Nothing but a verbatim copy of the data, minus the images, should be returned.

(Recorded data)
----------------------------------------
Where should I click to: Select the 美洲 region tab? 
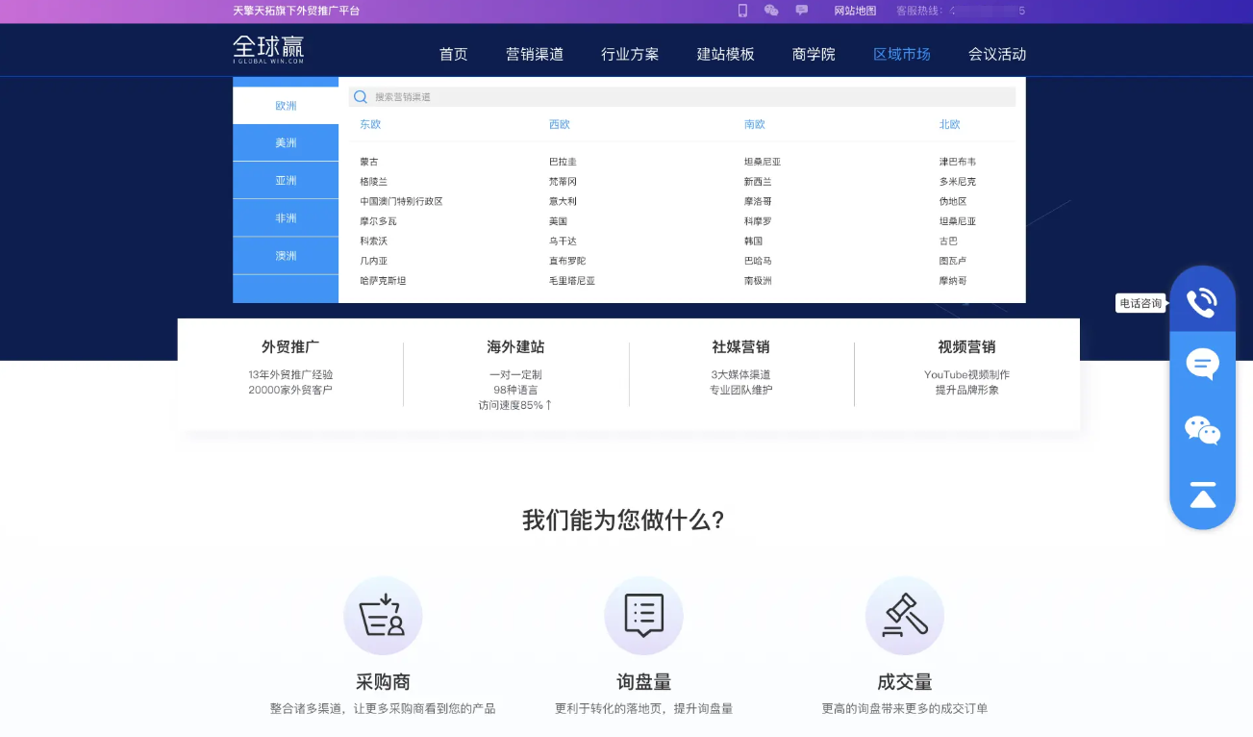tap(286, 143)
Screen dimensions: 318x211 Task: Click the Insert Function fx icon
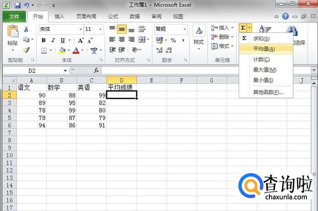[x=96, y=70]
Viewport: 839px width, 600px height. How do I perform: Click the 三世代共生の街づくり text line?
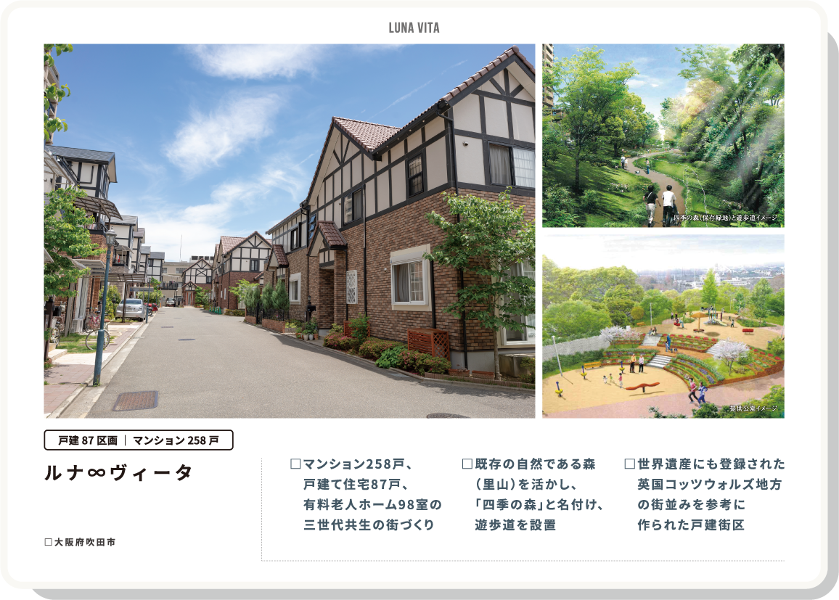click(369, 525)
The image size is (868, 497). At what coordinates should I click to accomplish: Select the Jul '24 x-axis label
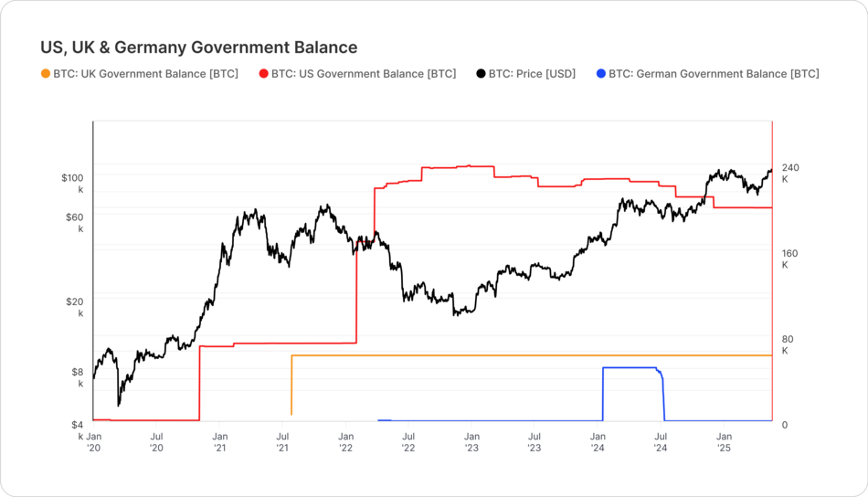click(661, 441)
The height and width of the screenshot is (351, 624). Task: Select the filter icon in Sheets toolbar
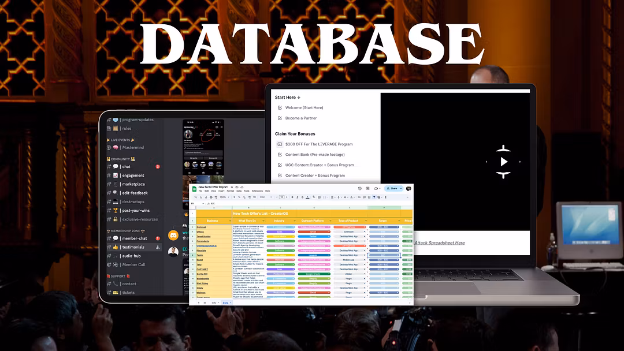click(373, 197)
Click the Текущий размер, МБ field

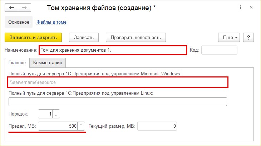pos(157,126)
----------------------------------------
Reply to the task
Where should I click to: Select the 美洲 region tab? 
tap(286, 143)
Screen dimensions: 318x211 Task: Click the Insert Function fx icon
[x=96, y=70]
Viewport: 839px width, 600px height. How do I perform: Click the 三世代共生の街づくり text line?
click(369, 525)
The image size is (868, 497). At what coordinates should I click to accomplish: Select the Jul '24 x-axis label
click(661, 441)
The height and width of the screenshot is (351, 624). Task: Select the filter icon in Sheets toolbar
click(373, 197)
Click the Текущий размер, МБ field

pos(157,126)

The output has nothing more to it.